======== Text shown ========

Emerging growth companies may have limited product lines, market or financial
resources, or they may be dependent upon a small management group. An
investment in the Emerging Growth Equity Fund may therefore involve greater
financial risk than is customarily associated with less aggressive companies.
In addition, the Fund may be subject to relatively high levels of market risk.
The securities of aggressive growth companies may be subject to more abrupt or
erratic market movements than other companies or the market averages in
general. Because shares of the Emerging Growth Equity Fund may experience
above-average fluctuations in net asset value, they should be considered as
long-term investments.
BALANCED ASSETS FUND
The investment objective of the Balanced Assets Fund is to achieve intermediate
and long-term growth through capital appreciation and income by investing in
both debt and equity securities.
In pursuit of its objective, the Balanced Assets Fund will invest in common
stocks, preferred stocks or bonds (which may or may not be convertible into or
carry rights to purchase common stock or to participate in earnings) and other
long-term and short-term debt securities. Common stocks will be held for
possible growth of capital as well as for income, while preferred stocks and
debt securities will be held for income and possible capital appreciation as a
result of a decline in the level of prevailing interest rates. The Fund will
maintain at all times a balance between debt securities or preferred stocks, on
the one hand, and common stocks, on the other. At least 25% of the Fund's
assets will be invested in each of the two basic categories. Investments will
be made primarily in securities listed on national securities exchanges, but
the Fund may purchase securities traded in the U.S. over-the-counter market.

======== Extracted entries ========

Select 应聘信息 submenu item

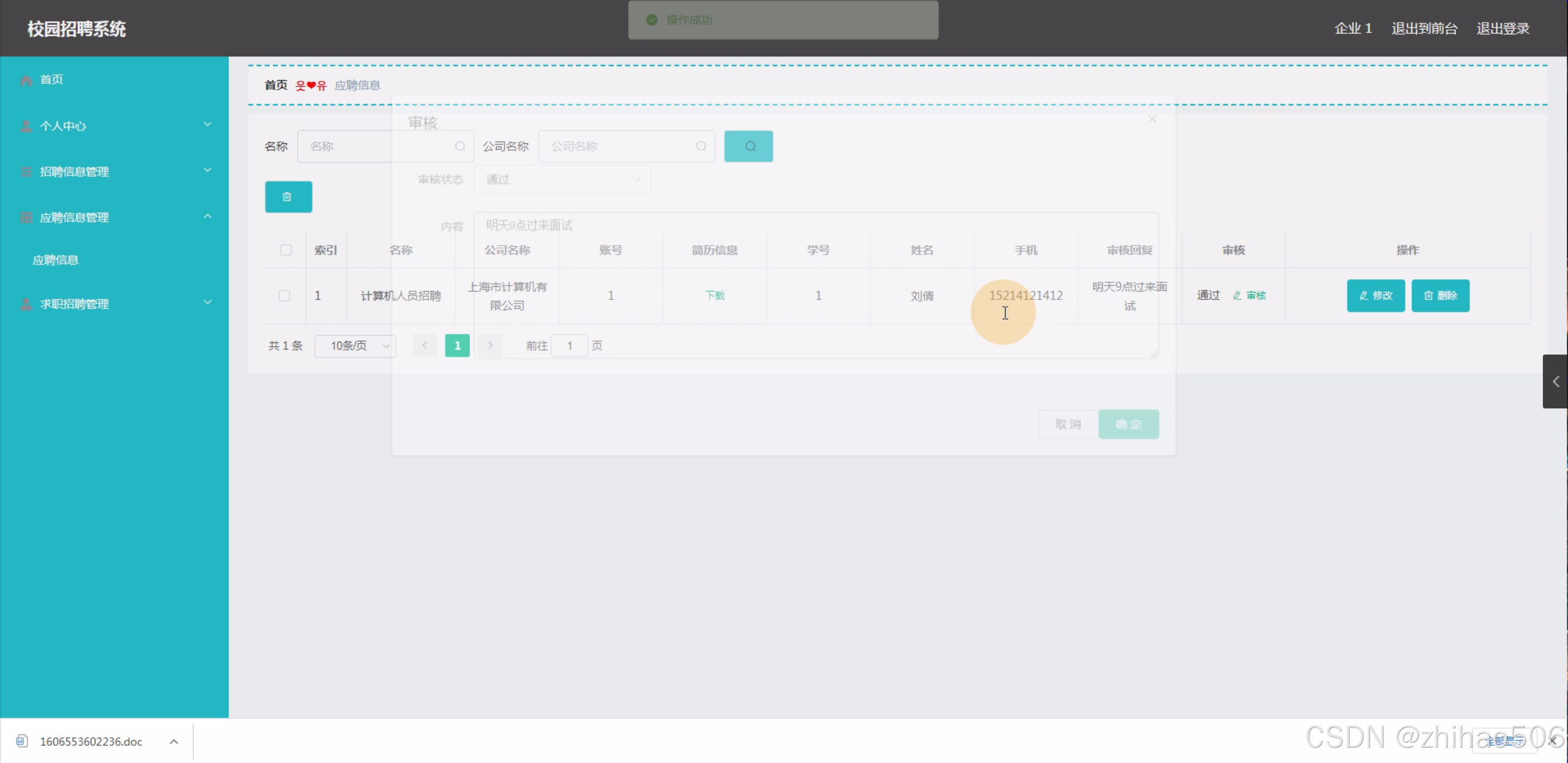point(56,260)
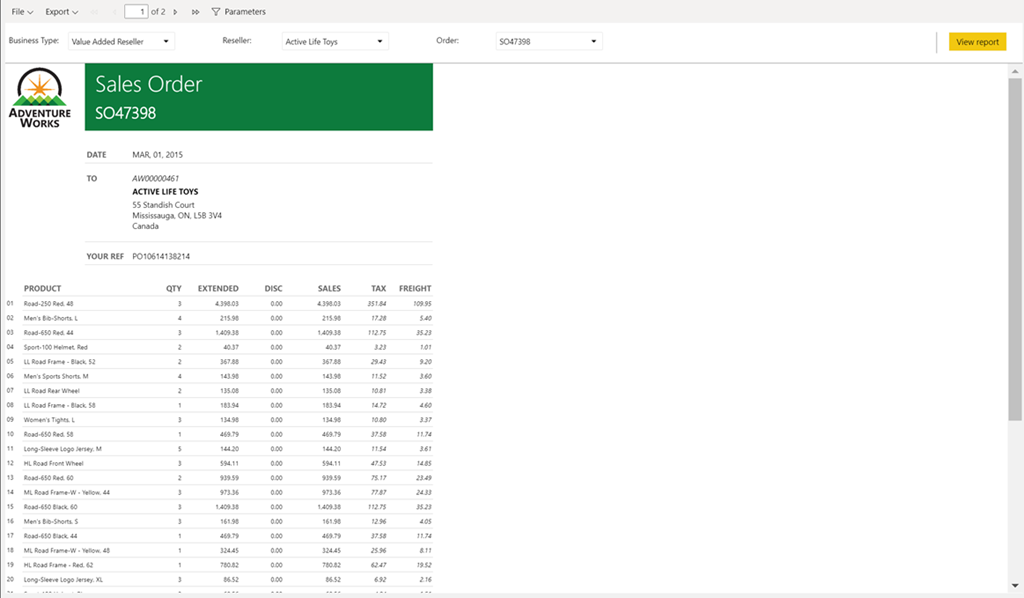The width and height of the screenshot is (1024, 598).
Task: Jump to the last report page
Action: (x=192, y=12)
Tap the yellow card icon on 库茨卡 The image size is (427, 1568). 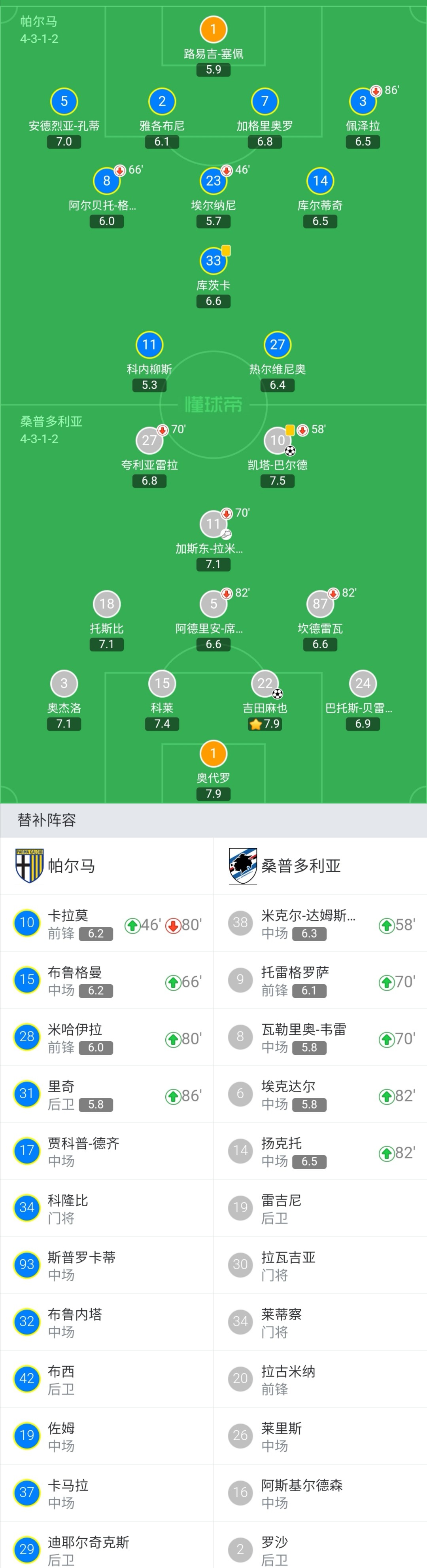(x=226, y=250)
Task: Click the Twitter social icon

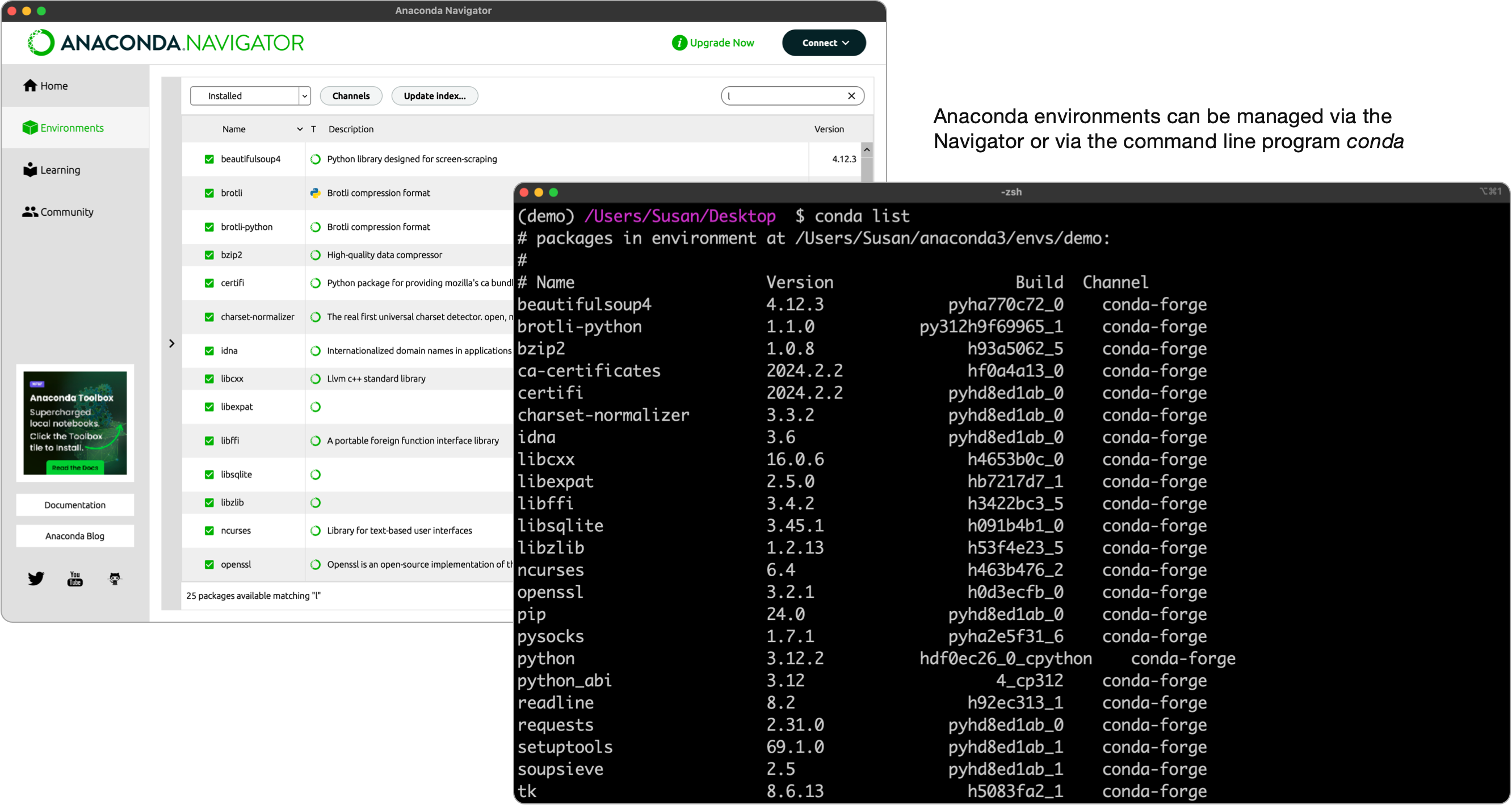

========

# What this exercise asks:
- A) From the fund text, copy the stretch from "The securities of" through "and equity securities.".
- B) Translate this sentence from the fund text into Spanish: "At least 25% of the Fund's assets will be invested in each of the two basic categories."

# The responses:
- A)
The securities of aggressive growth companies may be subject to more abrupt or
erratic market movements than other companies or the market averages in
general. Because shares of the Emerging Growth Equity Fund may experience
above-average fluctuations in net asset value, they should be considered as
long-term investments.
BALANCED ASSETS FUND
The investment objective of the Balanced Assets Fund is to achieve intermediate
and long-term growth through capital appreciation and income by investing in
both debt and equity securities.

- B) Al menos el 25 % de los activos del Fondo se invertirá en cada una de las dos categorías básicas.